Sometimes it is easier to perform the cherrypick in the same branch that the PR is based of and then squashing/pulling the final result into the desired branch.

So after all the work and fixing code let us post our final result:

Toon shading.png

It was well worth the effort! Mhh that arrow is kinda pointy

But before we are done ensure to commit and push your integration. I recommend you to push it all in a single commit, if not backtracking any possible bugs will be hell.

In case you want to check all the changes I had to make I pushed them to https://github.com/moritz-wundke/UnrealEngine/commit/fd5c3c92947d067d0fc418211f71f87437b43d04 so you will be able to just pick them and use them easily.

# Final thoughts

When integrating engine changes it is always wise to mark those changes in some way. Now you ask why the heck should I mark those? Git will handle it for me. The answer is yes and no. Git knows about the history for sure but what if Epic decides to integrate that particular change you already merged into your own fork but you made some minor tweaks to it. So when it comes to updating to a new engine version all that conflict horror and not knowing what was from the PR, what was yours and what was done by Epics starts again without any hint.

It is common to tag any change made to the engine to avoid nasty bugs and silent changes that might go unoticed until a major bug touches the surface and those bugs come alive normally when you are stressing your game aka shipping it 😃

So what I encourage you to do when changing any engine code is to add some *start/end* tags to your changes, also those tags should be descriptive enough to know what's all about and make it easier to spot a *start/end* pair.
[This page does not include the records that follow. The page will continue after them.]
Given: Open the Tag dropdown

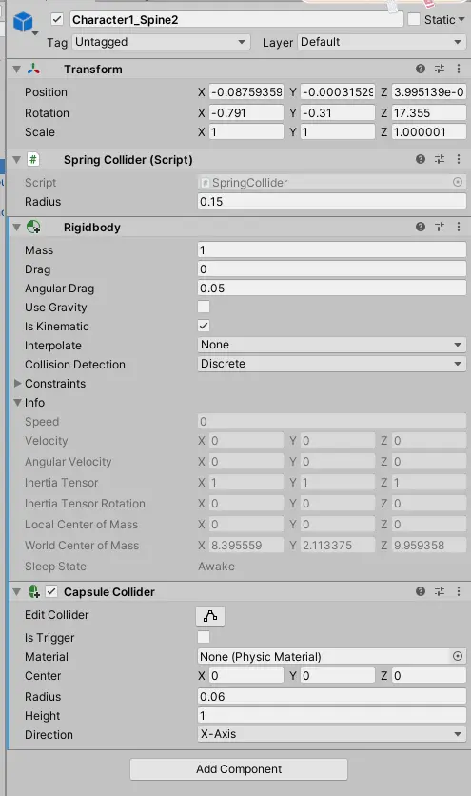Looking at the screenshot, I should coord(162,42).
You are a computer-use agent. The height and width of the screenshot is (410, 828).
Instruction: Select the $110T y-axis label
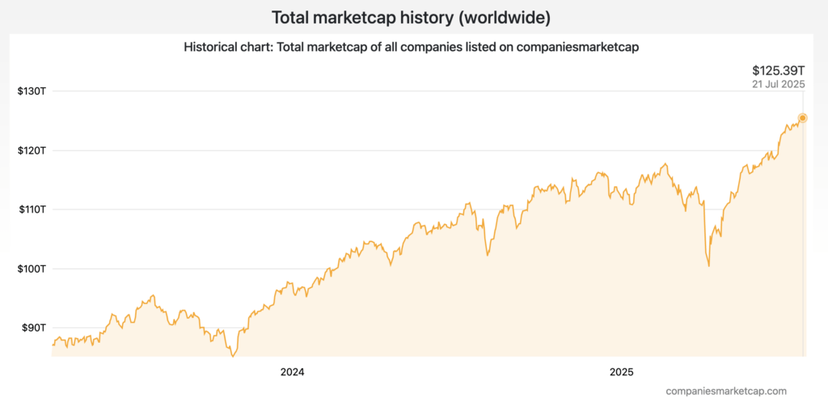tap(31, 209)
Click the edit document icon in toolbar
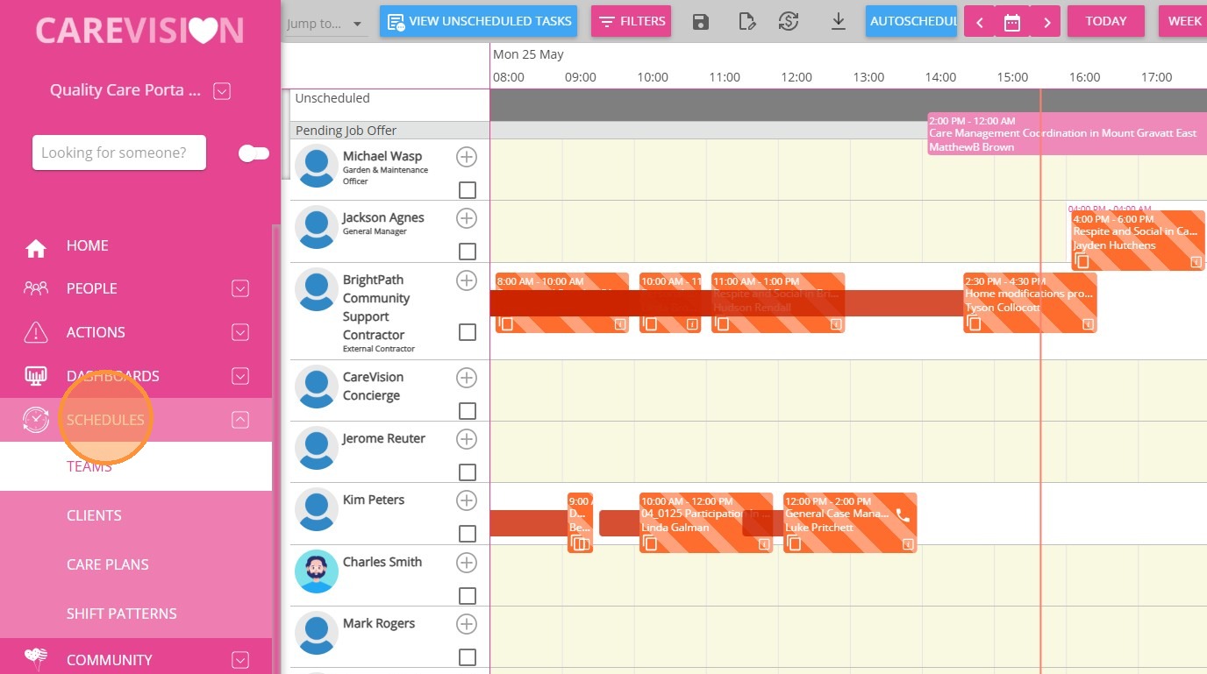This screenshot has width=1207, height=674. pyautogui.click(x=746, y=22)
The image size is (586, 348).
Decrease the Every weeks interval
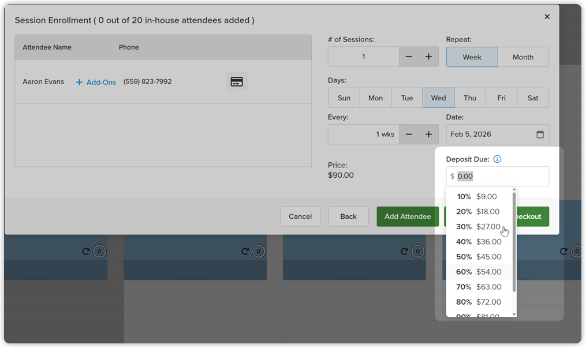409,134
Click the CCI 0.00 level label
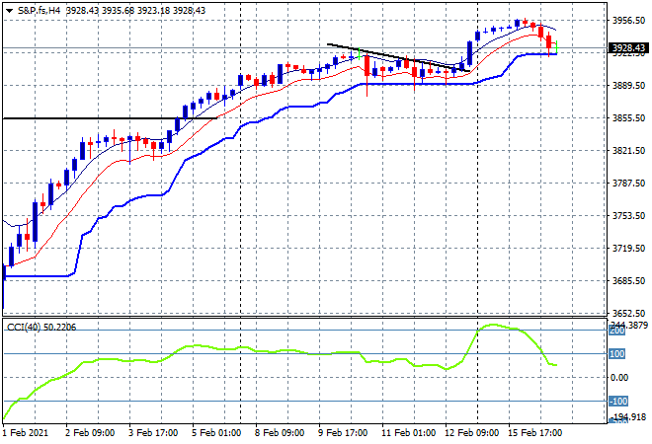652x444 pixels. pyautogui.click(x=618, y=378)
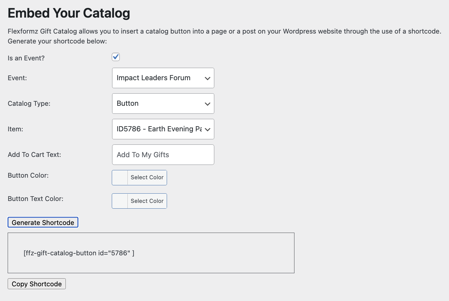This screenshot has height=301, width=449.
Task: Click the "Catalog Type:" field label
Action: [29, 104]
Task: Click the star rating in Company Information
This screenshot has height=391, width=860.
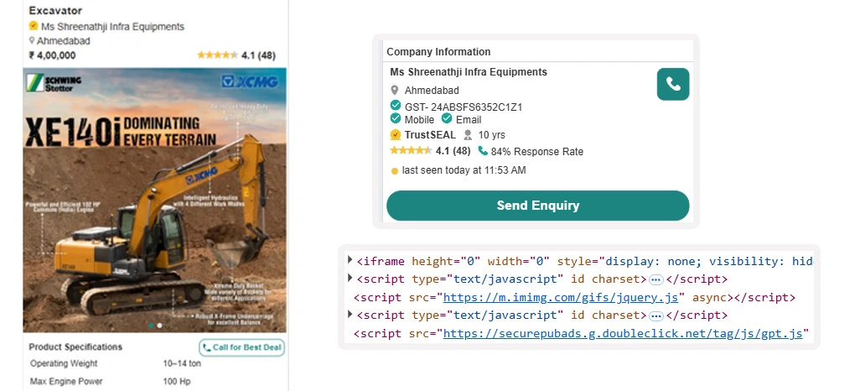Action: pos(411,151)
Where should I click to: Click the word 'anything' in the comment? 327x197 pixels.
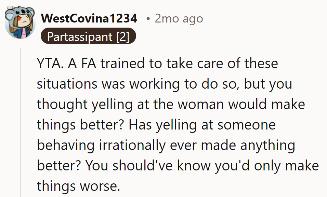(x=267, y=146)
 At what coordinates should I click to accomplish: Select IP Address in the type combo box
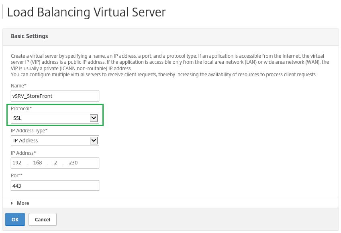(x=48, y=140)
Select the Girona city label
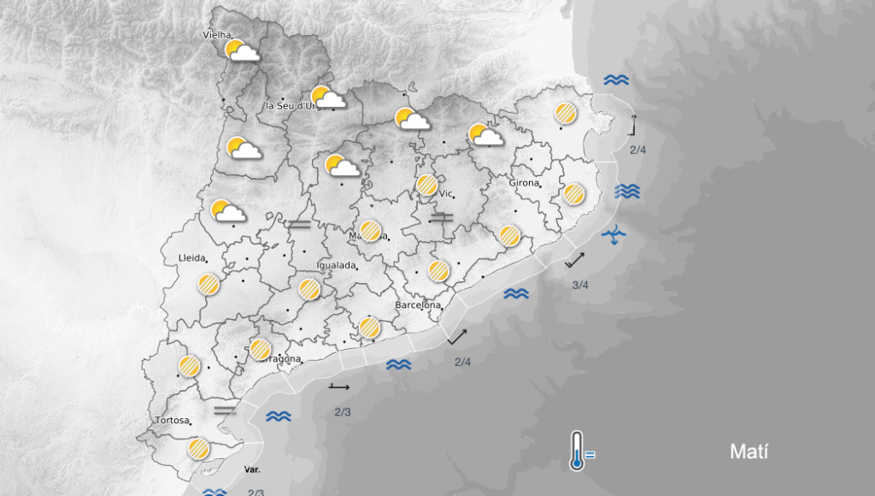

The following is an example of what is commonly used in the industry.

// --> by <Who integrated it?> - <Descriptoion, link to PR, commit from Epic, etc> // ... Engine changes in here // <-- by <Who integrated it?> - <Descriptoion, link to PR, commit from Epic, etc>

So the first change in *MaterialShader.cpp* could be tagged as follows

case MSM_TwoSidedFoliage: ShadingModelName = TEXT("MSM_TwoSidedFoliage"); break; // --> TOON by Moss 1/1/2016 - Integrated toon shader from https://github.com/EpicGames/UnrealEngine/pull/1552 case MSM_Toon: ShadingModelName = TEXT("MSM_Toon"); break; // <-- TOON by Moss 1/1/2016 - Integrated toon shader from https://github.com/EpicGames/UnrealEngine/pull/1552 default: ShadingModelName = TEXT("Unknown"); break;

I hope this guide could be useful for you when it comes to integrating a community Pull Request of a feature you need and Epic might not be able to integrate any time soon.